The Council of Grand Justices’ Interpretation 499 states: “Because the process of amending the Constitution is the most direct action that reflects and realizes sovereignty, it must be conducted openly and transparently in order to satisfy the condition of rational communication and, hence, lay the proper foundation for a constitutional state.”
Although this interpretation refers to the procedure for amending the Constitution and the restrictions to such amendments, the transparency and rational communication it mentions can be used as a test for the “proper foundation” of any act by the government.
The reason that the cross-strait service trade agreement has caused such a backlash and is seen as being full of flaws and anti-democratic is that the government’s handling of the issue has lacked transparency and rational communication. The government wants to use its legislative majority to ram the agreement through the legislature with a complete disregard for constitutional legitimacy.
Following concerted pressure from the public and concerned businesses, the Chinese Nationalist Party (KMT) is afraid to submit the agreement for a second legislative reading. Now that it is being reviewed by all the legislative committees, the standards for the review have become an issue.
All review standards are connected to one fundamental principle: importance theory. This is the notion that the greater an issue impacts on people’s rights and duties and the more far-reaching its effect on the nation, economy, society and culture, the more stringent the standards to review it should be.
The service trade agreement will have an impact on millions of workers and on 10 million people, including their household members. It will affect 60 to 70 percent of GDP, as well as financial and information security, social welfare and medical care. The legislature must adhere to the strictest of standards when reviewing such an important agreement. In terms of concrete review standards, the following aspects should be taken into consideration as a bare minimum:
First, there are the procedural standards. Without procedure, there will be no room for public participation. Without public participation there will be no rational communication and therefore no legitimacy. Procedural standards can be said to provide a review of the review. It is crucial to the legislature’s democratic legitimacy, which is why the legislature should open up participation and communication channels rather than applying unreasonable restrictions to the times and venues of forums.

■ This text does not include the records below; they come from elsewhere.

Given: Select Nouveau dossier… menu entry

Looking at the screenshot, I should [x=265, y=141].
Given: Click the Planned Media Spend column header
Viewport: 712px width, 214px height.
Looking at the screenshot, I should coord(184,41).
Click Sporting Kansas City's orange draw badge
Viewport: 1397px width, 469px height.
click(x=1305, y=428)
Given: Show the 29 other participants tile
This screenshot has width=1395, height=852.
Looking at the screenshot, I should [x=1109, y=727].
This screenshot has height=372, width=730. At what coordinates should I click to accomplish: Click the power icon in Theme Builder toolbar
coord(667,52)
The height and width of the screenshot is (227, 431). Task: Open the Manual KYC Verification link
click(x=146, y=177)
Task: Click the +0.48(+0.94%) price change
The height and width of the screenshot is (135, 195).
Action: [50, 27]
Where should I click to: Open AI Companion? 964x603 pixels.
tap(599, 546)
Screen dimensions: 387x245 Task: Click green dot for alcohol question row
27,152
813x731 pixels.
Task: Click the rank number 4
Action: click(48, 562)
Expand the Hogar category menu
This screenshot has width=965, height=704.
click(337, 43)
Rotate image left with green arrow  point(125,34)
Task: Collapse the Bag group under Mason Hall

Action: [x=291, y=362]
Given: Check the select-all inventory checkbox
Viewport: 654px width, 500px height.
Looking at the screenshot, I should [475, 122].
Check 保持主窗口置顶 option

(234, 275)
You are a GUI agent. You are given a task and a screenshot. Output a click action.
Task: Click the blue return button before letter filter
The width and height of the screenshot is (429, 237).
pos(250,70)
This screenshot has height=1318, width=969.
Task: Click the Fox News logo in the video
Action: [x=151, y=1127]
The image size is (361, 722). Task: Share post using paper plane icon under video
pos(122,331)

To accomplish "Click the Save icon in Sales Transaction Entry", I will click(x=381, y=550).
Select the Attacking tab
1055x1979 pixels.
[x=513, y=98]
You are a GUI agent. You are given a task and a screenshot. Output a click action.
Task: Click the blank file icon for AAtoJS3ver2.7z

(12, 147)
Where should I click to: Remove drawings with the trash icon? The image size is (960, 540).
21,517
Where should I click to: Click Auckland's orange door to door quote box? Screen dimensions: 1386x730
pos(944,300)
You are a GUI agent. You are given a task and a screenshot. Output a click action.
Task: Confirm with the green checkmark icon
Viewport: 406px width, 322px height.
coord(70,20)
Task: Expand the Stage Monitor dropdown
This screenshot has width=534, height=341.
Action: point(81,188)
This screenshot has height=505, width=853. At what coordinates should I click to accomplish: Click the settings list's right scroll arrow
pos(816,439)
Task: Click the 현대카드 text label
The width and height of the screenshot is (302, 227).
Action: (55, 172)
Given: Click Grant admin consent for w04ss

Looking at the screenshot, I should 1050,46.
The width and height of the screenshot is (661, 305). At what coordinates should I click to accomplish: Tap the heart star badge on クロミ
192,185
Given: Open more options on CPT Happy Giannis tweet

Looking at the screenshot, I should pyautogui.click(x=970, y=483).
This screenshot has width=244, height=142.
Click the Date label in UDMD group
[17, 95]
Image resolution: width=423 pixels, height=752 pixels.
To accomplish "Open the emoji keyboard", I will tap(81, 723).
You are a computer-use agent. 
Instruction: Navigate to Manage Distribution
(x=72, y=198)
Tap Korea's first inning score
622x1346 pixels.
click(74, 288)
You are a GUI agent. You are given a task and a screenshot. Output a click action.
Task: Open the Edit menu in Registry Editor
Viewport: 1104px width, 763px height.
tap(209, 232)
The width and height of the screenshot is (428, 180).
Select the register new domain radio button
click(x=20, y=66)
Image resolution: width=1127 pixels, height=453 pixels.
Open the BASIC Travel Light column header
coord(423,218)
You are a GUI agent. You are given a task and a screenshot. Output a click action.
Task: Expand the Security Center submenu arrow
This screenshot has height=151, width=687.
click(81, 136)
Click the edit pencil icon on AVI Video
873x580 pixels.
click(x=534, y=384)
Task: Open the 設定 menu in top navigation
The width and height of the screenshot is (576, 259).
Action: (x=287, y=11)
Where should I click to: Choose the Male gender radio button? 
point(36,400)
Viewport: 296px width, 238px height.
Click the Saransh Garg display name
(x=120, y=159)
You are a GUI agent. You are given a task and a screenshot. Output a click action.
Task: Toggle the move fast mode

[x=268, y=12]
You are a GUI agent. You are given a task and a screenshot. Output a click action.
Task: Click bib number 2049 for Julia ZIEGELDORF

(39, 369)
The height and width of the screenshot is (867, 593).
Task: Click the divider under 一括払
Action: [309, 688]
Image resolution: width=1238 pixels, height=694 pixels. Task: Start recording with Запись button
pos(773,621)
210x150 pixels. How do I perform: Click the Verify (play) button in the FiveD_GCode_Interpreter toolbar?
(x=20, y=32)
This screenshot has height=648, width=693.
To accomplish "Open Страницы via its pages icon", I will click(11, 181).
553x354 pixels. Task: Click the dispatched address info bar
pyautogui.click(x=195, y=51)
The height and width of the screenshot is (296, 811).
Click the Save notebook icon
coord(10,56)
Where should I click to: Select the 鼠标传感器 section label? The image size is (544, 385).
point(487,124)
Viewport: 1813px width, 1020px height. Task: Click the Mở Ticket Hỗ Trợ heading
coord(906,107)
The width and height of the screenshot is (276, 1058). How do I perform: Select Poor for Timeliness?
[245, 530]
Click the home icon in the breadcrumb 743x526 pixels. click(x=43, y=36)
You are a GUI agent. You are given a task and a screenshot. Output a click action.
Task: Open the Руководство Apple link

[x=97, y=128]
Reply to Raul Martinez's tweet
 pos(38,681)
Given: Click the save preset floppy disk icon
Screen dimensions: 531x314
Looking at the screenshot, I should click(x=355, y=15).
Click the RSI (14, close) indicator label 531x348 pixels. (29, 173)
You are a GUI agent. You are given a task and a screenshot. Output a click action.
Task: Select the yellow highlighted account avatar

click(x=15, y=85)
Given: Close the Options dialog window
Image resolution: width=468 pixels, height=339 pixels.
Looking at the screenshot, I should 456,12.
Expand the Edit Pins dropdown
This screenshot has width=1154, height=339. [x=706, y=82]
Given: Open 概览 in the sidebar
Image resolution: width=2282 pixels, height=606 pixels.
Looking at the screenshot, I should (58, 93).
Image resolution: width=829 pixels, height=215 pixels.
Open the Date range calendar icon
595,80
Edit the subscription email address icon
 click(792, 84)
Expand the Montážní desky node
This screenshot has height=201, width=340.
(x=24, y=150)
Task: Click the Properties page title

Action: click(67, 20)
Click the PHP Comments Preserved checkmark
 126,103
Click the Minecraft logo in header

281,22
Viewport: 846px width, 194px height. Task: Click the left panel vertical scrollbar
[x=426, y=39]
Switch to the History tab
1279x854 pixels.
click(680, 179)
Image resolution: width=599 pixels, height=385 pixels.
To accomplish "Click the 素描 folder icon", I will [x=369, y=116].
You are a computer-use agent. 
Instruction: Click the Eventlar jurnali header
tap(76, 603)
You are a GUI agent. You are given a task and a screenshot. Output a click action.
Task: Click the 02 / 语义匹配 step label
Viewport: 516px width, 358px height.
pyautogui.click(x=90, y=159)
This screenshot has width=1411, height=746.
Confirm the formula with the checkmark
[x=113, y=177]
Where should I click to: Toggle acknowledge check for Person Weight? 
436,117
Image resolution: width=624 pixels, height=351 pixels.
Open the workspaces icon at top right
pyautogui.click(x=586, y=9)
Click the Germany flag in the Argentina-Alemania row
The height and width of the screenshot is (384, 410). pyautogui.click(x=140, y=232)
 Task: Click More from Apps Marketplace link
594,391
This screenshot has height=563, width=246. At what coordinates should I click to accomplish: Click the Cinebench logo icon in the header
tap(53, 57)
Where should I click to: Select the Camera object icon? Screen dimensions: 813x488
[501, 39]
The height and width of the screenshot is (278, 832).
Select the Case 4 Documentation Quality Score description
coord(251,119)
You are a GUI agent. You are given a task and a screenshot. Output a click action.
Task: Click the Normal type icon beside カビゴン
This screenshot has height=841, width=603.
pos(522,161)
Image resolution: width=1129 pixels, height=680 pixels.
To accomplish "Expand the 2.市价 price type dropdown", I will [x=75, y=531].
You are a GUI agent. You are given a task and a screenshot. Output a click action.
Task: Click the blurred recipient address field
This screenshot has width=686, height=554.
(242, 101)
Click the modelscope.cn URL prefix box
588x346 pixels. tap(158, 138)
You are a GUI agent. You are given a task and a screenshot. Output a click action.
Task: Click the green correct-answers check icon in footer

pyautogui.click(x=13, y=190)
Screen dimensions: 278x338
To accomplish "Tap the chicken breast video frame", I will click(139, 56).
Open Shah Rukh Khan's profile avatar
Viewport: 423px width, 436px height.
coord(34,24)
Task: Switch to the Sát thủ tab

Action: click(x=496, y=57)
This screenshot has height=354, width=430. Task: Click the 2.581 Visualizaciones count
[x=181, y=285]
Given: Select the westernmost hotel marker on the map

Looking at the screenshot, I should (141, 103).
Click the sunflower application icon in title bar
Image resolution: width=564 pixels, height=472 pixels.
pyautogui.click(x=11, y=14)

The demand being brought forward in civil society that there should be one hearing for each industry is a minimum requirement. If the government cannot do this, it falls short of the most basic requirements of review. It is necessary to introduce a diversified point of view, including ethnic groups, gender groups, workers, environmental groups and young people. All these groups should be given the procedural respect they deserve.
The second issue is information standards. Public transparency without information has been the main weak point in President Ma Ying-jeou (馬英九) and his administration’s handling of the cross-strait issue. Maybe it is because the Cabinet is made up of “top-notch” intellectuals and academics who sincerely believe the Confucian view that “the people may be made to follow a path of action, but they may not be made to understand it,” which arrogant officials always use to refuse to release government information. Or perhaps they are unwilling to release their impact assessments from pure laziness.
Until the government releases an assessment of the impact on employment, culture, gender groups, industry and so on, the legislature should refuse to review the agreement.
Finally, the most difficult issue: substantive criteria. Simply put, every government agency is charged with implementing the Constitution and protecting people’s basic rights.
In the Constitution’s human rights clauses, Chapter 13 — the chapter on fundamental national policy — in the 10th of the additional articles to the Constitution and in the two human rights conventions, the legislature can easily find many important review standards, such as the freedom of publication, cultural diversification, financial stability, guaranteed employment, social security, protection of farmers, information security and so on. These standards help show why procedural participation and sufficient information are so important.
The Ma administration is being cowardly in its handling of the cross-strait service trade agreement and the information it releases is distorted. Furthermore, its arguments supporting the pact do not stand up to scrutiny. If this situation goes on, police violence will be the only thing the government can rely on for support.
Yen Chueh-an is a professor at National Taiwan University’s College of Law and a supervisor of Taiwan Democracy Watch.